An overhead drone view down onto a distribution warehouse. Articulated lorries are loading/unloading in the loading bays

(NewsNation) —A waning demand for trucking services could be the early warning sign of a recession, data analysts and experts say.

A recent Bank of America survey found that truckload demand has fallen 58% to near-freight-recession level. Consumer spending habits are contributing to the decline, too. As pandemic restrictions eased, buyers scaled back their online shopping habits and spent more money on services rather than goods, according to the Bureau of Economic Analysis.
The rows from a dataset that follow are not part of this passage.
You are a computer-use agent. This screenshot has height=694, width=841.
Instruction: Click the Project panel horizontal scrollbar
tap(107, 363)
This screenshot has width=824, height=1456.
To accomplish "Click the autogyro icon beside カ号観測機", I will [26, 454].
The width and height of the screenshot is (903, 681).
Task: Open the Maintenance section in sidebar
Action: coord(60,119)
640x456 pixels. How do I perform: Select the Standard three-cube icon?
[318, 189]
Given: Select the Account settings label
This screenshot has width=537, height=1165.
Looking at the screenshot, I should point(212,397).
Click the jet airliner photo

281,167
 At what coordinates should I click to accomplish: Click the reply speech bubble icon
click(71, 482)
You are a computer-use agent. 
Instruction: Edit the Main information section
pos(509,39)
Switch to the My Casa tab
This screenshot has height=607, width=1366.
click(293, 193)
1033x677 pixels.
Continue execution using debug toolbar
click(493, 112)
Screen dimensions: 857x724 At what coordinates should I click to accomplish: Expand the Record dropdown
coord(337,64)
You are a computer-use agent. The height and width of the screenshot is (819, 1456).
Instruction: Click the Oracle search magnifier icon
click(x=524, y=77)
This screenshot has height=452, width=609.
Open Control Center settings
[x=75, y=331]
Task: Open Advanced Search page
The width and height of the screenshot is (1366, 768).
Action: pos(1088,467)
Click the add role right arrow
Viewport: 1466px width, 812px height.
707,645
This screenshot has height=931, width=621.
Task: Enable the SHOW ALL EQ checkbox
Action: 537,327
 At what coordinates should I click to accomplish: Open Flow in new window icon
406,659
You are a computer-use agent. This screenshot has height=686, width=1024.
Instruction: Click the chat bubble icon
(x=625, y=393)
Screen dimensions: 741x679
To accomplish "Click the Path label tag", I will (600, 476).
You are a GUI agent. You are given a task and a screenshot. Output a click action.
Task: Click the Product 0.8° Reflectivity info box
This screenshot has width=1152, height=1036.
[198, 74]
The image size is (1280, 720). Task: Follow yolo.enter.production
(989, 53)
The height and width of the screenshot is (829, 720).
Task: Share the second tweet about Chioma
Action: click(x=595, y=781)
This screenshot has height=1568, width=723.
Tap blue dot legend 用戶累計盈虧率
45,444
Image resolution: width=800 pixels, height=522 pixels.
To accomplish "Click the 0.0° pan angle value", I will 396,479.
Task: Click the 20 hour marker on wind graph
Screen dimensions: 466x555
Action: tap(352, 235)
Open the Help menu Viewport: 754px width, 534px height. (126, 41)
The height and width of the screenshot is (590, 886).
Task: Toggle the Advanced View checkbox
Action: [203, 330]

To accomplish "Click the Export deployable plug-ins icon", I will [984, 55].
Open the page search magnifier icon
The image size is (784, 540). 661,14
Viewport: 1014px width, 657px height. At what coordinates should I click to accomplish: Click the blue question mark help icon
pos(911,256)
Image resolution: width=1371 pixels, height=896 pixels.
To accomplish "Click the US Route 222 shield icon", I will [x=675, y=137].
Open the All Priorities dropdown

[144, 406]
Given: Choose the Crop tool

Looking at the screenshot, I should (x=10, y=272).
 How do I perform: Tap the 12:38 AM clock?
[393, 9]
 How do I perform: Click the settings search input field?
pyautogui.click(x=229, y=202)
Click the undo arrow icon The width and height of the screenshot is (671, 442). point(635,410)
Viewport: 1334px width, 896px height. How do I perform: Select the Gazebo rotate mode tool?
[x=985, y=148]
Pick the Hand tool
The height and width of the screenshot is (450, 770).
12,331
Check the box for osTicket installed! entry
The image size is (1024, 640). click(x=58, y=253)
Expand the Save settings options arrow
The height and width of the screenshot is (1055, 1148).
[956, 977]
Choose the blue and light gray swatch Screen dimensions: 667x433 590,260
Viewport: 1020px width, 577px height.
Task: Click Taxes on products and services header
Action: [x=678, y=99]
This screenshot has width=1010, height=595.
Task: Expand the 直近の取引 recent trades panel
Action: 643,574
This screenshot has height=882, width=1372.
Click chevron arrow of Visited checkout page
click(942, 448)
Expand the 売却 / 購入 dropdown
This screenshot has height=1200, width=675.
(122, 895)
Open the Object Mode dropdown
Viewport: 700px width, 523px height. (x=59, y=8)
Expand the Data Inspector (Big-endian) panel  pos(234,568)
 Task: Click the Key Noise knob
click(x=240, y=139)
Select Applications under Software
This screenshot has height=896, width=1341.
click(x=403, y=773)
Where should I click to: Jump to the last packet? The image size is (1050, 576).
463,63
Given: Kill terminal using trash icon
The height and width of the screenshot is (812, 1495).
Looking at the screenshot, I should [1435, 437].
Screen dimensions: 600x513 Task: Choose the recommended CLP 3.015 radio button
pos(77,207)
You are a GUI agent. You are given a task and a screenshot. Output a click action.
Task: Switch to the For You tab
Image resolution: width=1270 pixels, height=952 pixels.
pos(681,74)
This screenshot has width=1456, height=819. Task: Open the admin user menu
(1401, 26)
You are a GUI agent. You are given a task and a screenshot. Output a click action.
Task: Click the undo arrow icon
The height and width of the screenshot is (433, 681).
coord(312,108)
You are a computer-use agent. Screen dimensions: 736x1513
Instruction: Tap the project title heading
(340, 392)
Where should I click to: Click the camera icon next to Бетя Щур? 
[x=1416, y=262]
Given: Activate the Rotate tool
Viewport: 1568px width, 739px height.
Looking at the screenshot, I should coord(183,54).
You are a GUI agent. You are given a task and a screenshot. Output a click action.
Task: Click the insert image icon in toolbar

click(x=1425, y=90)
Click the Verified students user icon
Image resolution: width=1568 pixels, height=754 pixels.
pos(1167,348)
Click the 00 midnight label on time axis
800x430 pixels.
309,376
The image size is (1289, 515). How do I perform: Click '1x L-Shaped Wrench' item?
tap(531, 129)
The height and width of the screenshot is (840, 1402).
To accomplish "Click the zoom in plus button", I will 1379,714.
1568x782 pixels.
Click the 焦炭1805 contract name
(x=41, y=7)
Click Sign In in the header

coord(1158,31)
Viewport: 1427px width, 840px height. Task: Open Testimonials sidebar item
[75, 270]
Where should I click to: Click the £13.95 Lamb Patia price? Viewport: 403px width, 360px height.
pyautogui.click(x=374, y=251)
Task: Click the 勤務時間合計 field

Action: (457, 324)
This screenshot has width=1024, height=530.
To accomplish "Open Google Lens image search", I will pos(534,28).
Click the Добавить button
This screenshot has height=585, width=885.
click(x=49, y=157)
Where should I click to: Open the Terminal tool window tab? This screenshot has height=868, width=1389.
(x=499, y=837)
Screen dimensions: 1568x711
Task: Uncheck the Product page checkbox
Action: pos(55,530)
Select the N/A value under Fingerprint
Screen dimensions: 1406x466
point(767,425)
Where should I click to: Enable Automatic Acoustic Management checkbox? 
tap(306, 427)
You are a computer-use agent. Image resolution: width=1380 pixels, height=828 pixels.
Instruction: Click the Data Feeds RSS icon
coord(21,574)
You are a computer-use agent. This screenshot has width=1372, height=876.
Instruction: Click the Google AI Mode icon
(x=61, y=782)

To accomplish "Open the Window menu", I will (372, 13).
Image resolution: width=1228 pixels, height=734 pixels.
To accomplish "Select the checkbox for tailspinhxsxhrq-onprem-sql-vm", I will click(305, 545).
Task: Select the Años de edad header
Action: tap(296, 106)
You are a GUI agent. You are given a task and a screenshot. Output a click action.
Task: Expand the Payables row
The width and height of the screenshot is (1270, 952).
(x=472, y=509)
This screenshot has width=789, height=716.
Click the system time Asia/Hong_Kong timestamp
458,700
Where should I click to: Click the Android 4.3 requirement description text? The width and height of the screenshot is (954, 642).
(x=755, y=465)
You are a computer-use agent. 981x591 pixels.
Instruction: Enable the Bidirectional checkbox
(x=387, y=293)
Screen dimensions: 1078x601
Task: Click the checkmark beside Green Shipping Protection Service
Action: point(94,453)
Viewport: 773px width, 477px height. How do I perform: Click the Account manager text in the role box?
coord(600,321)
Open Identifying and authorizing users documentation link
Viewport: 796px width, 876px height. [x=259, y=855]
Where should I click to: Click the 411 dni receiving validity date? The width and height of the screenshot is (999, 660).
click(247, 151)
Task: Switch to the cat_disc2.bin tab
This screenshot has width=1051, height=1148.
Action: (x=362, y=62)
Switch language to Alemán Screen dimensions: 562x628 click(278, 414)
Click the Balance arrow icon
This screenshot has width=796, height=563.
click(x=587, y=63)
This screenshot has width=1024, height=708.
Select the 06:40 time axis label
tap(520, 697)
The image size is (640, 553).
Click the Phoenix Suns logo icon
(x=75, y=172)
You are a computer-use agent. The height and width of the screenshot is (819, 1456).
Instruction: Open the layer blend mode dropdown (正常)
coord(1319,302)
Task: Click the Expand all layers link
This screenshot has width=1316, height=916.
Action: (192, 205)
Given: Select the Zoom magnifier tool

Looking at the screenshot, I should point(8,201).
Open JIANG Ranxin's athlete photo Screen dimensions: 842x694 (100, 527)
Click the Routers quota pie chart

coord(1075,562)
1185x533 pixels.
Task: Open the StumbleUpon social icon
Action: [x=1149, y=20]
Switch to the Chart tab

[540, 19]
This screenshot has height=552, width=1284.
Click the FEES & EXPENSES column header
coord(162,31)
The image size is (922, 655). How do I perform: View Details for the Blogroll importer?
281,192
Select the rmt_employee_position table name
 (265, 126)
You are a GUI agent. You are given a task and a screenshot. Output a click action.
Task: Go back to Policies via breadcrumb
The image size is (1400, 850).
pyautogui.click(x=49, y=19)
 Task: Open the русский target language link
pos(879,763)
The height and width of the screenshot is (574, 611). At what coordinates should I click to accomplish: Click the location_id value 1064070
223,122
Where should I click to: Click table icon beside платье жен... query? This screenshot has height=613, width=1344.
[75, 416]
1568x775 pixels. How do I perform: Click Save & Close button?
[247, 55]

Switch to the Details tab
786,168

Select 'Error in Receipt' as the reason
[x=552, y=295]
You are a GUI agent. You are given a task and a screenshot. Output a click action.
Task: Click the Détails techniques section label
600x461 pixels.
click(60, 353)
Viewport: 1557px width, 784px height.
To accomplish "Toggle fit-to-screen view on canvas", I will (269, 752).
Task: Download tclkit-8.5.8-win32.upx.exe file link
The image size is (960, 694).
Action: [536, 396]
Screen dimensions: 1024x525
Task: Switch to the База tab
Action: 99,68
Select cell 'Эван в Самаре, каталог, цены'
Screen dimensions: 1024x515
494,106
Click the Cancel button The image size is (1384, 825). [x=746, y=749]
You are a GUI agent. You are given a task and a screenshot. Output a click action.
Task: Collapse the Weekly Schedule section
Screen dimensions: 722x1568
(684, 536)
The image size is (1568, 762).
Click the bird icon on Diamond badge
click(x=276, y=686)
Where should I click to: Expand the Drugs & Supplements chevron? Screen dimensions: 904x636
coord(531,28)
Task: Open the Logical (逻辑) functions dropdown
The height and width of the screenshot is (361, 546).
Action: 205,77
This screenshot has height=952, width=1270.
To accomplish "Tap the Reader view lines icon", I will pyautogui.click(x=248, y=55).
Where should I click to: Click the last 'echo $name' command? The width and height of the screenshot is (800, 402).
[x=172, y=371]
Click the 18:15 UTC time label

Industry veterans such as Joe Rajkovacz, the director of governmental affairs and communications for the Western States Trucking Association, now are warning that low trucking demand could indicate an oncoming recession.

“When trucking demand falls, it means the economy’s slowing down,” Rajkovacz said.

The transportation data company Freightwaves warned last month of a possible sharp downturn for the trucking industry in particular.

That could be due to a “major consumer slowdown” brought on by inflation and climbing oil prices, Freightwaves CEO Craig Fuller reported in March.

The result is weakened demand, delays in rail, rising truck capacity and softening truck rates, the Bank of America survey found.

There are two types of trucking markets. The first is a contract market, where the largest motor carriers enter long-term contracts with shippers and receivers, Rajkovacz said. The other is a more demand-dependent spot market that relies on intermediaries and brokers.

“It is really the wild, wild west,” Rajkovacz said. “It’s see what you can get moved at what price.”

The spot market largely favored the truckers during the pandemic, but that’s changing now.

According to Rajkovacz, what’s often reported as a trucker shortage is actually churn — drivers leaving their job with one company and going to another. The real issue facing truckers, he said, is a dwindling demand that’s been exacerbated by China’s recent COVID-19 lockdowns.

The pendulum could start to swing in the other direction when the summer produce market takes off in about a month, but the impact of events overseas can be hard to predict, Rajkovacz said.

“Is trucking saying there’s storm clouds on the horizon? Absolutely it is. But would it change if those storm clouds blow away? A lot really depends on when China reopens,” he said.

Trucking isn’t the only industry used to gauge economic growth or lack thereof. Other unexpected indicators include the length of women’s skirts and dresses, the sale of men’s underwear and the price of a McDonald’s Big Mac.

The Bureau of Transportation Statistics considers the Transportation Services Index a leading indicator of economic cycles. When compared to economic growth cycles in the economy, the freight measure led by an average of about four months, the bureau found.